→ **Goal**
Reproduce the data below line for line, changing nothing.

→ **Recorded data**

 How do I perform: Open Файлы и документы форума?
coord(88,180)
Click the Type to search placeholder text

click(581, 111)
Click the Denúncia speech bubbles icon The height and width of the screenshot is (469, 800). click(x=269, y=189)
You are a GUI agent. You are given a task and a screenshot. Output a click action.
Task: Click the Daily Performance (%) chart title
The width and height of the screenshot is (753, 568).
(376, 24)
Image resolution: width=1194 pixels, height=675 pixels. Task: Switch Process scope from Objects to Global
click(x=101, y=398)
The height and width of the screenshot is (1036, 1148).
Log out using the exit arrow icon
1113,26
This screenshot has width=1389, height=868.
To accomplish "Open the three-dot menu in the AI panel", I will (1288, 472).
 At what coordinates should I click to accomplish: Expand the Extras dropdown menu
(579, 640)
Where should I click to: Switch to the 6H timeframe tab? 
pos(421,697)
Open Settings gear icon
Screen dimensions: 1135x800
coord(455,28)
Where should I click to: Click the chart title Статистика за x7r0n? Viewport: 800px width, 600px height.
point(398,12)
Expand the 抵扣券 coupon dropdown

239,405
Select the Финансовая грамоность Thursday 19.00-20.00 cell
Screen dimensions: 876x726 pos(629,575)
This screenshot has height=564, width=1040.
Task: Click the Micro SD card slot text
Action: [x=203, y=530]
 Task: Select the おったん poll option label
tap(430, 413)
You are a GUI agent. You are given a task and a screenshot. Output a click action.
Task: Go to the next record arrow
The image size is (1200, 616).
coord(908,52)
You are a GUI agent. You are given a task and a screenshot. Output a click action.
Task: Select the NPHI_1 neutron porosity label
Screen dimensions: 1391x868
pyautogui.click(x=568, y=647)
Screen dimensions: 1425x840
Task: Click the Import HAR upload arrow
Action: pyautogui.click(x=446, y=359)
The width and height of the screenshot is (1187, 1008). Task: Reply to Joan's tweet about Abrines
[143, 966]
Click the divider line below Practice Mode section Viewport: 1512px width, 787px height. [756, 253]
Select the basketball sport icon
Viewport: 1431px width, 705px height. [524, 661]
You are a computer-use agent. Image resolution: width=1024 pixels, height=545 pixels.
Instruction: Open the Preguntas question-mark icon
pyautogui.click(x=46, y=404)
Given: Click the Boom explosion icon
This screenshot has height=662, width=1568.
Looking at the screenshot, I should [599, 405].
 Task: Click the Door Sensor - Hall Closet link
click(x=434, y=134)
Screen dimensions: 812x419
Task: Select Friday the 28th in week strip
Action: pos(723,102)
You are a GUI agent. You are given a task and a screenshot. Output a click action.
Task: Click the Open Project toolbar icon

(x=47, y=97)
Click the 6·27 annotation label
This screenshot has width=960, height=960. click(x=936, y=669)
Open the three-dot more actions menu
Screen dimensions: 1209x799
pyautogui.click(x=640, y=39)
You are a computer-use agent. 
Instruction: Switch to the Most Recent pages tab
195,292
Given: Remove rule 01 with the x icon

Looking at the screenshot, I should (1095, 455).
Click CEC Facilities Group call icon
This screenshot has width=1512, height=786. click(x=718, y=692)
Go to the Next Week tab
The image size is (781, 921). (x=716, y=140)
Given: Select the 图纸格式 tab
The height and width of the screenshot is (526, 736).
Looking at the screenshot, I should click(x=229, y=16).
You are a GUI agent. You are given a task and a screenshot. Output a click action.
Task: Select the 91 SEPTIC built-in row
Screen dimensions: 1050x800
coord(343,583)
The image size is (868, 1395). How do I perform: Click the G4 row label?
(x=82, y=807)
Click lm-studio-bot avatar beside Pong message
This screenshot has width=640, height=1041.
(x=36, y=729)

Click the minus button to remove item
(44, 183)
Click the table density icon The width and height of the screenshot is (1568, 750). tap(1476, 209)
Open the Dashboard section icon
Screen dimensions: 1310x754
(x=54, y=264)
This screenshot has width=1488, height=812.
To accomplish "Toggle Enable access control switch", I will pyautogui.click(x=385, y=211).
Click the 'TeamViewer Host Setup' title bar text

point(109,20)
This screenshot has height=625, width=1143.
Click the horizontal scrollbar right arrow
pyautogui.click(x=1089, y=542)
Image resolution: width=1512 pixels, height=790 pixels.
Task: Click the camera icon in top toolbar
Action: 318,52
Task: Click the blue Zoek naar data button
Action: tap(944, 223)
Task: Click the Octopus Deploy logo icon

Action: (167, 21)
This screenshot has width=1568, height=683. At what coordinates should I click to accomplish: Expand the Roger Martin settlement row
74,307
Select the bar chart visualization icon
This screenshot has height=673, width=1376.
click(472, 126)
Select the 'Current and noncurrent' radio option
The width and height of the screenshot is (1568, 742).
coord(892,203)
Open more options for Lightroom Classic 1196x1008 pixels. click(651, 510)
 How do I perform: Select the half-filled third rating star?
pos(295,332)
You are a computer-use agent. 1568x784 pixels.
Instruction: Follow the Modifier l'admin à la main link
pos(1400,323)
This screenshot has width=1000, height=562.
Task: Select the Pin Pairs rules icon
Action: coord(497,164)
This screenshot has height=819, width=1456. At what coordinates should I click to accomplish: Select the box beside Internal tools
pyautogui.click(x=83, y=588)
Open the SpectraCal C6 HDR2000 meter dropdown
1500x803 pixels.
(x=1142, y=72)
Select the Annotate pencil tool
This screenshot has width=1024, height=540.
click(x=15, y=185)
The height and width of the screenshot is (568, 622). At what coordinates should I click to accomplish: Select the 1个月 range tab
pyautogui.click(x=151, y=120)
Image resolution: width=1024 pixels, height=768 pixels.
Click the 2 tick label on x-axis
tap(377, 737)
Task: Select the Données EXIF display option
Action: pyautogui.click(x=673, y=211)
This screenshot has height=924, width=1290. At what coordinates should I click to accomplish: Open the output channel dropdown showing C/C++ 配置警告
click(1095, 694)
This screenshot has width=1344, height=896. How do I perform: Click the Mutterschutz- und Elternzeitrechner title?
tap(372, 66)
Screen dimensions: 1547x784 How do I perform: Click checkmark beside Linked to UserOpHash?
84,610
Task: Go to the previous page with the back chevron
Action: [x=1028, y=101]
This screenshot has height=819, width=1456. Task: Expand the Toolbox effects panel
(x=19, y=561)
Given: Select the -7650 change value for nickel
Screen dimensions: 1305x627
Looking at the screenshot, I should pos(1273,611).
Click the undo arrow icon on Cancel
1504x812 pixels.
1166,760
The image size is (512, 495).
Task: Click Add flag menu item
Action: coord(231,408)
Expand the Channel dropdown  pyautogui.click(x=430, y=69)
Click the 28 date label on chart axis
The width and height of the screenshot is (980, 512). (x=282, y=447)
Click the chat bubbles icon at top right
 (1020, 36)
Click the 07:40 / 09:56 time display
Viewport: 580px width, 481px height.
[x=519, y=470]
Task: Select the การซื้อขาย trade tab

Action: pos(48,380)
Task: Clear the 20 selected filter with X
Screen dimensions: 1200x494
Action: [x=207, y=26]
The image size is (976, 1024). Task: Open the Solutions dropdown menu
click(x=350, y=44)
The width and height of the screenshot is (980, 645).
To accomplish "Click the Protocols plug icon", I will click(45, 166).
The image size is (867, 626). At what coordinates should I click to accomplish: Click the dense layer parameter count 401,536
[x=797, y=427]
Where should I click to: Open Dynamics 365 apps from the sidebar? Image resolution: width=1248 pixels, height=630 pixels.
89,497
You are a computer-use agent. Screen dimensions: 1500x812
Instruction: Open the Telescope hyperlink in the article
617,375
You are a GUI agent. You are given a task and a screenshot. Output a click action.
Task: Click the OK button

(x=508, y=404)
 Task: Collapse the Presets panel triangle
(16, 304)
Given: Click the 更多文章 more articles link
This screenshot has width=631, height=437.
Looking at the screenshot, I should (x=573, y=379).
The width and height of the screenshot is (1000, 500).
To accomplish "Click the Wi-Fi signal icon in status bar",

→ **Reply**
 How do I perform: Open Файлы и документы форума?
coord(88,180)
Click the Type to search placeholder text

click(581, 111)
Click the Denúncia speech bubbles icon The height and width of the screenshot is (469, 800). click(x=269, y=189)
You are a GUI agent. You are given a task and a screenshot. Output a click action.
Task: Click the Daily Performance (%) chart title
The width and height of the screenshot is (753, 568).
(376, 24)
Image resolution: width=1194 pixels, height=675 pixels. Task: Switch Process scope from Objects to Global
click(x=101, y=398)
The height and width of the screenshot is (1036, 1148).
Log out using the exit arrow icon
1113,26
This screenshot has width=1389, height=868.
To accomplish "Open the three-dot menu in the AI panel", I will (1288, 472).
 At what coordinates should I click to accomplish: Expand the Extras dropdown menu
(579, 640)
Where should I click to: Switch to the 6H timeframe tab? 
pos(421,697)
Open Settings gear icon
Screen dimensions: 1135x800
coord(455,28)
Where should I click to: Click the chart title Статистика за x7r0n? Viewport: 800px width, 600px height.
point(398,12)
Expand the 抵扣券 coupon dropdown

239,405
Select the Финансовая грамоность Thursday 19.00-20.00 cell
Screen dimensions: 876x726 pos(629,575)
This screenshot has height=564, width=1040.
Task: Click the Micro SD card slot text
Action: [x=203, y=530]
 Task: Select the おったん poll option label
tap(430, 413)
You are a GUI agent. You are given a task and a screenshot. Output a click action.
Task: Go to the next record arrow
The image size is (1200, 616).
coord(908,52)
You are a GUI agent. You are given a task and a screenshot. Output a click action.
Task: Select the NPHI_1 neutron porosity label
Screen dimensions: 1391x868
pyautogui.click(x=568, y=647)
Screen dimensions: 1425x840
Task: Click the Import HAR upload arrow
Action: pyautogui.click(x=446, y=359)
The width and height of the screenshot is (1187, 1008). Task: Reply to Joan's tweet about Abrines
[143, 966]
Click the divider line below Practice Mode section Viewport: 1512px width, 787px height. [756, 253]
Select the basketball sport icon
Viewport: 1431px width, 705px height. [524, 661]
You are a computer-use agent. Image resolution: width=1024 pixels, height=545 pixels.
Instruction: Open the Preguntas question-mark icon
pyautogui.click(x=46, y=404)
Given: Click the Boom explosion icon
This screenshot has height=662, width=1568.
Looking at the screenshot, I should [599, 405].
 Task: Click the Door Sensor - Hall Closet link
click(x=434, y=134)
Screen dimensions: 812x419
Task: Select Friday the 28th in week strip
Action: pos(723,102)
You are a GUI agent. You are given a task and a screenshot. Output a click action.
Task: Click the Open Project toolbar icon

(x=47, y=97)
Click the 6·27 annotation label
This screenshot has width=960, height=960. click(x=936, y=669)
Open the three-dot more actions menu
Screen dimensions: 1209x799
pyautogui.click(x=640, y=39)
You are a computer-use agent. 
Instruction: Switch to the Most Recent pages tab
195,292
Given: Remove rule 01 with the x icon

Looking at the screenshot, I should (1095, 455).
Click CEC Facilities Group call icon
This screenshot has width=1512, height=786. click(x=718, y=692)
Go to the Next Week tab
The image size is (781, 921). (x=716, y=140)
Given: Select the 图纸格式 tab
The height and width of the screenshot is (526, 736).
Looking at the screenshot, I should click(x=229, y=16).
You are a GUI agent. You are given a task and a screenshot. Output a click action.
Task: Select the 91 SEPTIC built-in row
Screen dimensions: 1050x800
coord(343,583)
The image size is (868, 1395). How do I perform: Click the G4 row label?
(x=82, y=807)
Click lm-studio-bot avatar beside Pong message
This screenshot has width=640, height=1041.
(x=36, y=729)

Click the minus button to remove item
(44, 183)
Click the table density icon The width and height of the screenshot is (1568, 750). tap(1476, 209)
Open the Dashboard section icon
Screen dimensions: 1310x754
(x=54, y=264)
This screenshot has width=1488, height=812.
To accomplish "Toggle Enable access control switch", I will pyautogui.click(x=385, y=211).
Click the 'TeamViewer Host Setup' title bar text

point(109,20)
This screenshot has height=625, width=1143.
Click the horizontal scrollbar right arrow
pyautogui.click(x=1089, y=542)
Image resolution: width=1512 pixels, height=790 pixels.
Task: Click the camera icon in top toolbar
Action: 318,52
Task: Click the blue Zoek naar data button
Action: tap(944, 223)
Task: Click the Octopus Deploy logo icon

Action: (167, 21)
This screenshot has width=1568, height=683. At what coordinates should I click to accomplish: Expand the Roger Martin settlement row
74,307
Select the bar chart visualization icon
This screenshot has height=673, width=1376.
click(472, 126)
Select the 'Current and noncurrent' radio option
The width and height of the screenshot is (1568, 742).
coord(892,203)
Open more options for Lightroom Classic 1196x1008 pixels. click(651, 510)
 How do I perform: Select the half-filled third rating star?
pos(295,332)
You are a computer-use agent. 1568x784 pixels.
Instruction: Follow the Modifier l'admin à la main link
pos(1400,323)
This screenshot has width=1000, height=562.
Task: Select the Pin Pairs rules icon
Action: coord(497,164)
This screenshot has height=819, width=1456. At what coordinates should I click to accomplish: Select the box beside Internal tools
pyautogui.click(x=83, y=588)
Open the SpectraCal C6 HDR2000 meter dropdown
1500x803 pixels.
(x=1142, y=72)
Select the Annotate pencil tool
This screenshot has width=1024, height=540.
click(x=15, y=185)
The height and width of the screenshot is (568, 622). At what coordinates should I click to accomplish: Select the 1个月 range tab
pyautogui.click(x=151, y=120)
Image resolution: width=1024 pixels, height=768 pixels.
Click the 2 tick label on x-axis
tap(377, 737)
Task: Select the Données EXIF display option
Action: pyautogui.click(x=673, y=211)
This screenshot has height=924, width=1290. At what coordinates should I click to accomplish: Open the output channel dropdown showing C/C++ 配置警告
click(1095, 694)
This screenshot has width=1344, height=896. How do I perform: Click the Mutterschutz- und Elternzeitrechner title?
tap(372, 66)
Screen dimensions: 1547x784 How do I perform: Click checkmark beside Linked to UserOpHash?
84,610
Task: Go to the previous page with the back chevron
Action: [x=1028, y=101]
This screenshot has height=819, width=1456. Task: Expand the Toolbox effects panel
(x=19, y=561)
Given: Select the -7650 change value for nickel
Screen dimensions: 1305x627
Looking at the screenshot, I should pos(1273,611).
Click the undo arrow icon on Cancel
1504x812 pixels.
1166,760
The image size is (512, 495).
Task: Click Add flag menu item
Action: coord(231,408)
Expand the Channel dropdown  pyautogui.click(x=430, y=69)
Click the 28 date label on chart axis
The width and height of the screenshot is (980, 512). (x=282, y=447)
Click the chat bubbles icon at top right
 (1020, 36)
Click the 07:40 / 09:56 time display
Viewport: 580px width, 481px height.
[x=519, y=470]
Task: Select the การซื้อขาย trade tab

Action: pos(48,380)
Task: Clear the 20 selected filter with X
Screen dimensions: 1200x494
Action: [x=207, y=26]
The image size is (976, 1024). Task: Open the Solutions dropdown menu
click(x=350, y=44)
The width and height of the screenshot is (980, 645).
To accomplish "Click the Protocols plug icon", I will click(45, 166).
The image size is (867, 626). At what coordinates should I click to accomplish: Click the dense layer parameter count 401,536
[x=797, y=427]
Where should I click to: Open Dynamics 365 apps from the sidebar? Image resolution: width=1248 pixels, height=630 pixels.
89,497
You are a computer-use agent. Screen dimensions: 1500x812
Instruction: Open the Telescope hyperlink in the article
617,375
You are a GUI agent. You are given a task and a screenshot. Output a click action.
Task: Click the OK button

(x=508, y=404)
 Task: Collapse the Presets panel triangle
(16, 304)
Given: Click the 更多文章 more articles link
This screenshot has width=631, height=437.
Looking at the screenshot, I should (x=573, y=379).
The width and height of the screenshot is (1000, 500).
To accomplish "Click the Wi-Fi signal icon in status bar",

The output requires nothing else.